* Exercise materials *
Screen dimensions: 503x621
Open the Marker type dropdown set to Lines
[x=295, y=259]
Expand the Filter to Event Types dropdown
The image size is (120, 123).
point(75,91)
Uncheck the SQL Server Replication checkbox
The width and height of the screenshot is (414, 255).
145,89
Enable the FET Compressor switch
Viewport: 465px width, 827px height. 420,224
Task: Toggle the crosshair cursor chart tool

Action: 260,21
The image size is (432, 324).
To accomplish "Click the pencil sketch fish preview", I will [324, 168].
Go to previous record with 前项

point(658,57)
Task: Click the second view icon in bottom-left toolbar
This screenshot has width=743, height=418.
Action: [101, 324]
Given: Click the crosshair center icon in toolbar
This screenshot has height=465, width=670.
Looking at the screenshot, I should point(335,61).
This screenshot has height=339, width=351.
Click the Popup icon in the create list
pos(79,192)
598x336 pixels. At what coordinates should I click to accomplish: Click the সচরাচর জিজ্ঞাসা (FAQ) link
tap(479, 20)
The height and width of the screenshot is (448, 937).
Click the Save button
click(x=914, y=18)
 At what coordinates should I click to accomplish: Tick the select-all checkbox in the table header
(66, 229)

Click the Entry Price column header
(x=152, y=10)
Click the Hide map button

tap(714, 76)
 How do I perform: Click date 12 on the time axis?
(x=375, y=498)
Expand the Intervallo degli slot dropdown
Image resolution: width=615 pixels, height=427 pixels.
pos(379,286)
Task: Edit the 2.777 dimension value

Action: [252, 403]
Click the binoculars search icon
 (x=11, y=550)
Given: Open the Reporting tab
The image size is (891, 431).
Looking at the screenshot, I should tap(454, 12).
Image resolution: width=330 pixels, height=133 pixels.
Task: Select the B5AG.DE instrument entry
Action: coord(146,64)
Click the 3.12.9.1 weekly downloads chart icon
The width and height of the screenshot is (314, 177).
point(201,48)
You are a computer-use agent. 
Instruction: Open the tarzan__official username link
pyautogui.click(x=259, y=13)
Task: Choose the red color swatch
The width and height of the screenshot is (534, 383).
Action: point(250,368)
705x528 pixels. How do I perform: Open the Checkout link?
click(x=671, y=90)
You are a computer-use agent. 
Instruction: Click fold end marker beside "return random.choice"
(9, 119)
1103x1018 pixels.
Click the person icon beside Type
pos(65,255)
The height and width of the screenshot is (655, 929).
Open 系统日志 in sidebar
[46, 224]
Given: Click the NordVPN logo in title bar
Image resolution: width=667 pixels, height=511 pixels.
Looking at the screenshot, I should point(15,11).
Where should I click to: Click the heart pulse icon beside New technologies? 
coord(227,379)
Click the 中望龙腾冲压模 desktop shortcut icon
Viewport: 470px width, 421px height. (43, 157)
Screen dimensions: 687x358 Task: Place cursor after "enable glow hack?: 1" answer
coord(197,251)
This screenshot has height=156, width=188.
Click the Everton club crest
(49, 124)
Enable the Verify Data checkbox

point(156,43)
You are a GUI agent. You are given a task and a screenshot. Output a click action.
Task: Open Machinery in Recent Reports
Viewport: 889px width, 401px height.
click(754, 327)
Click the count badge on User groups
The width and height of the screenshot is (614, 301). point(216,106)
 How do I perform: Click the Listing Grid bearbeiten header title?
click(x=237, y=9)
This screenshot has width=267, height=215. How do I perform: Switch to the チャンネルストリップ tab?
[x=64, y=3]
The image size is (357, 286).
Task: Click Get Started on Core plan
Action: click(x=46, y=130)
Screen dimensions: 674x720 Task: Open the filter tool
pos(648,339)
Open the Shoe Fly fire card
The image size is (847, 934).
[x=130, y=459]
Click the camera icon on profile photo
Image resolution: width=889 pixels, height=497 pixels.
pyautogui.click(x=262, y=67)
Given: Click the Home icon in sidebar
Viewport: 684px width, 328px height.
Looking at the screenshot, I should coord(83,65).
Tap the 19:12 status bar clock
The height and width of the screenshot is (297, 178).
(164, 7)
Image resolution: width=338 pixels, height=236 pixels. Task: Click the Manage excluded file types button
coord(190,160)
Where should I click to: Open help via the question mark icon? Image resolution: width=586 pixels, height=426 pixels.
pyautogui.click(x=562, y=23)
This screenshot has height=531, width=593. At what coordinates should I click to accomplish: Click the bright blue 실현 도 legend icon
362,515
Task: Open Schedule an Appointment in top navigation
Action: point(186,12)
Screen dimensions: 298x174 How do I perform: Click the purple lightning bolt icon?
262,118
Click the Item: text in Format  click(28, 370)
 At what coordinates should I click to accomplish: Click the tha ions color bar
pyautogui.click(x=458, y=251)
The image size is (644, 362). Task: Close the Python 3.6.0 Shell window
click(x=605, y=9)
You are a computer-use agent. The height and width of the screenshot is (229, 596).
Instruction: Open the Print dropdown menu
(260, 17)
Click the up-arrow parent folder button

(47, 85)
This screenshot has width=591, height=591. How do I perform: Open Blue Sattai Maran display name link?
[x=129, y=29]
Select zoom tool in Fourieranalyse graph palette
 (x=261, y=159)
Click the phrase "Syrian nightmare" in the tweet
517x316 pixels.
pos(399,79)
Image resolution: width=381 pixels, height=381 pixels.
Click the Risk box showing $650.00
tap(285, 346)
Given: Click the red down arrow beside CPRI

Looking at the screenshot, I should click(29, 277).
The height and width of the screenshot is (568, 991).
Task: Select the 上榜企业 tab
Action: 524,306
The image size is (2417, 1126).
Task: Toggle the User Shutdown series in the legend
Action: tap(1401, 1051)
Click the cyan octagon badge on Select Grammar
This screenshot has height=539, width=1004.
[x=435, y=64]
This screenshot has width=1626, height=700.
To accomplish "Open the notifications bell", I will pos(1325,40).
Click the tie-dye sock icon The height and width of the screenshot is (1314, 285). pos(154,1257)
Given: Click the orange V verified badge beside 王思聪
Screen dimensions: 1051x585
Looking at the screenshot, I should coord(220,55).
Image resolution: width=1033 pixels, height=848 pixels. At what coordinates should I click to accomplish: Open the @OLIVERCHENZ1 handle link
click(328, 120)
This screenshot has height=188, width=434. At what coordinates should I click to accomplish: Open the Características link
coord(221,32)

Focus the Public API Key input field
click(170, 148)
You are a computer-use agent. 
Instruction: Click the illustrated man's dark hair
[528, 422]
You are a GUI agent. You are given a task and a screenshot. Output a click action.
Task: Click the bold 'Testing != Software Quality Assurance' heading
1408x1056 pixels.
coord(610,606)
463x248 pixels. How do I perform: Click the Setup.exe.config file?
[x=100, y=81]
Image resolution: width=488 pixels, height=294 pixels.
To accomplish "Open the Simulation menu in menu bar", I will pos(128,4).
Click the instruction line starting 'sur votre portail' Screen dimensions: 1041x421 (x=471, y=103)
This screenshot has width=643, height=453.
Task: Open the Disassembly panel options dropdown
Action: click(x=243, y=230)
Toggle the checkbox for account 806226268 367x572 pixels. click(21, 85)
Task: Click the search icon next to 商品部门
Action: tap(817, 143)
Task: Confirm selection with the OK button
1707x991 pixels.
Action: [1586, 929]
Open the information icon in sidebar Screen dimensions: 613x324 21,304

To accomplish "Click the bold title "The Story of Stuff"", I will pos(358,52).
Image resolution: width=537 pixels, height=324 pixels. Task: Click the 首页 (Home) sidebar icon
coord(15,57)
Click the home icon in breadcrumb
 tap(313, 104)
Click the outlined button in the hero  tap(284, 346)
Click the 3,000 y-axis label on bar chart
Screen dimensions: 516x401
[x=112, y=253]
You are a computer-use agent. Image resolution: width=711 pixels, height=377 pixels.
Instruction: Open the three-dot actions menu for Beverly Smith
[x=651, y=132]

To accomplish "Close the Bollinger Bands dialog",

* Task brief *
Output every entry exactly as it appears.

* Exercise answer *
Screen dimensions: 503x621
Open the Marker type dropdown set to Lines
[x=295, y=259]
Expand the Filter to Event Types dropdown
The image size is (120, 123).
point(75,91)
Uncheck the SQL Server Replication checkbox
The width and height of the screenshot is (414, 255).
145,89
Enable the FET Compressor switch
Viewport: 465px width, 827px height. 420,224
Task: Toggle the crosshair cursor chart tool

Action: 260,21
The image size is (432, 324).
To accomplish "Click the pencil sketch fish preview", I will [324, 168].
Go to previous record with 前项

point(658,57)
Task: Click the second view icon in bottom-left toolbar
This screenshot has width=743, height=418.
Action: [101, 324]
Given: Click the crosshair center icon in toolbar
This screenshot has height=465, width=670.
Looking at the screenshot, I should point(335,61).
This screenshot has height=339, width=351.
Click the Popup icon in the create list
pos(79,192)
598x336 pixels. At what coordinates should I click to accomplish: Click the সচরাচর জিজ্ঞাসা (FAQ) link
tap(479, 20)
The height and width of the screenshot is (448, 937).
Click the Save button
click(x=914, y=18)
 At what coordinates should I click to accomplish: Tick the select-all checkbox in the table header
(66, 229)

Click the Entry Price column header
(x=152, y=10)
Click the Hide map button

tap(714, 76)
 How do I perform: Click date 12 on the time axis?
(x=375, y=498)
Expand the Intervallo degli slot dropdown
Image resolution: width=615 pixels, height=427 pixels.
pos(379,286)
Task: Edit the 2.777 dimension value

Action: [252, 403]
Click the binoculars search icon
 (x=11, y=550)
Given: Open the Reporting tab
The image size is (891, 431).
Looking at the screenshot, I should tap(454, 12).
Image resolution: width=330 pixels, height=133 pixels.
Task: Select the B5AG.DE instrument entry
Action: coord(146,64)
Click the 3.12.9.1 weekly downloads chart icon
The width and height of the screenshot is (314, 177).
point(201,48)
You are a computer-use agent. 
Instruction: Open the tarzan__official username link
pyautogui.click(x=259, y=13)
Task: Choose the red color swatch
The width and height of the screenshot is (534, 383).
Action: point(250,368)
705x528 pixels. How do I perform: Open the Checkout link?
click(x=671, y=90)
You are a computer-use agent. 
Instruction: Click fold end marker beside "return random.choice"
(9, 119)
1103x1018 pixels.
Click the person icon beside Type
pos(65,255)
The height and width of the screenshot is (655, 929).
Open 系统日志 in sidebar
[46, 224]
Given: Click the NordVPN logo in title bar
Image resolution: width=667 pixels, height=511 pixels.
Looking at the screenshot, I should point(15,11).
Where should I click to: Click the heart pulse icon beside New technologies? 
coord(227,379)
Click the 中望龙腾冲压模 desktop shortcut icon
Viewport: 470px width, 421px height. (43, 157)
Screen dimensions: 687x358 Task: Place cursor after "enable glow hack?: 1" answer
coord(197,251)
This screenshot has height=156, width=188.
Click the Everton club crest
(49, 124)
Enable the Verify Data checkbox

point(156,43)
You are a GUI agent. You are given a task and a screenshot. Output a click action.
Task: Open Machinery in Recent Reports
Viewport: 889px width, 401px height.
click(754, 327)
Click the count badge on User groups
The width and height of the screenshot is (614, 301). point(216,106)
 How do I perform: Click the Listing Grid bearbeiten header title?
click(x=237, y=9)
This screenshot has width=267, height=215. How do I perform: Switch to the チャンネルストリップ tab?
[x=64, y=3]
The image size is (357, 286).
Task: Click Get Started on Core plan
Action: click(x=46, y=130)
Screen dimensions: 674x720 Task: Open the filter tool
pos(648,339)
Open the Shoe Fly fire card
The image size is (847, 934).
[x=130, y=459]
Click the camera icon on profile photo
Image resolution: width=889 pixels, height=497 pixels.
pyautogui.click(x=262, y=67)
Given: Click the Home icon in sidebar
Viewport: 684px width, 328px height.
Looking at the screenshot, I should coord(83,65).
Tap the 19:12 status bar clock
The height and width of the screenshot is (297, 178).
(164, 7)
Image resolution: width=338 pixels, height=236 pixels. Task: Click the Manage excluded file types button
coord(190,160)
Where should I click to: Open help via the question mark icon? Image resolution: width=586 pixels, height=426 pixels.
pyautogui.click(x=562, y=23)
This screenshot has height=531, width=593. At what coordinates should I click to accomplish: Click the bright blue 실현 도 legend icon
362,515
Task: Open Schedule an Appointment in top navigation
Action: point(186,12)
Screen dimensions: 298x174 How do I perform: Click the purple lightning bolt icon?
262,118
Click the Item: text in Format  click(28, 370)
 At what coordinates should I click to accomplish: Click the tha ions color bar
pyautogui.click(x=458, y=251)
The image size is (644, 362). Task: Close the Python 3.6.0 Shell window
click(x=605, y=9)
You are a computer-use agent. The height and width of the screenshot is (229, 596).
Instruction: Open the Print dropdown menu
(260, 17)
Click the up-arrow parent folder button

(47, 85)
This screenshot has width=591, height=591. How do I perform: Open Blue Sattai Maran display name link?
[x=129, y=29]
Select zoom tool in Fourieranalyse graph palette
 (x=261, y=159)
Click the phrase "Syrian nightmare" in the tweet
517x316 pixels.
pos(399,79)
Image resolution: width=381 pixels, height=381 pixels.
Click the Risk box showing $650.00
tap(285, 346)
Given: Click the red down arrow beside CPRI

Looking at the screenshot, I should click(29, 277).
The height and width of the screenshot is (568, 991).
Task: Select the 上榜企业 tab
Action: 524,306
The image size is (2417, 1126).
Task: Toggle the User Shutdown series in the legend
Action: tap(1401, 1051)
Click the cyan octagon badge on Select Grammar
This screenshot has height=539, width=1004.
[x=435, y=64]
This screenshot has width=1626, height=700.
To accomplish "Open the notifications bell", I will pos(1325,40).
Click the tie-dye sock icon The height and width of the screenshot is (1314, 285). pos(154,1257)
Given: Click the orange V verified badge beside 王思聪
Screen dimensions: 1051x585
Looking at the screenshot, I should coord(220,55).
Image resolution: width=1033 pixels, height=848 pixels. At what coordinates should I click to accomplish: Open the @OLIVERCHENZ1 handle link
click(328, 120)
This screenshot has height=188, width=434. At what coordinates should I click to accomplish: Open the Características link
coord(221,32)

Focus the Public API Key input field
click(170, 148)
You are a computer-use agent. 
Instruction: Click the illustrated man's dark hair
[528, 422]
You are a GUI agent. You are given a task and a screenshot. Output a click action.
Task: Click the bold 'Testing != Software Quality Assurance' heading
1408x1056 pixels.
coord(610,606)
463x248 pixels. How do I perform: Click the Setup.exe.config file?
[x=100, y=81]
Image resolution: width=488 pixels, height=294 pixels.
To accomplish "Open the Simulation menu in menu bar", I will pos(128,4).
Click the instruction line starting 'sur votre portail' Screen dimensions: 1041x421 (x=471, y=103)
This screenshot has width=643, height=453.
Task: Open the Disassembly panel options dropdown
Action: click(x=243, y=230)
Toggle the checkbox for account 806226268 367x572 pixels. click(21, 85)
Task: Click the search icon next to 商品部门
Action: tap(817, 143)
Task: Confirm selection with the OK button
1707x991 pixels.
Action: [1586, 929]
Open the information icon in sidebar Screen dimensions: 613x324 21,304

To accomplish "Click the bold title "The Story of Stuff"", I will pos(358,52).
Image resolution: width=537 pixels, height=324 pixels. Task: Click the 首页 (Home) sidebar icon
coord(15,57)
Click the home icon in breadcrumb
 tap(313, 104)
Click the outlined button in the hero  tap(284, 346)
Click the 3,000 y-axis label on bar chart
Screen dimensions: 516x401
[x=112, y=253]
You are a computer-use agent. Image resolution: width=711 pixels, height=377 pixels.
Instruction: Open the three-dot actions menu for Beverly Smith
[x=651, y=132]

To accomplish "Close the Bollinger Bands dialog",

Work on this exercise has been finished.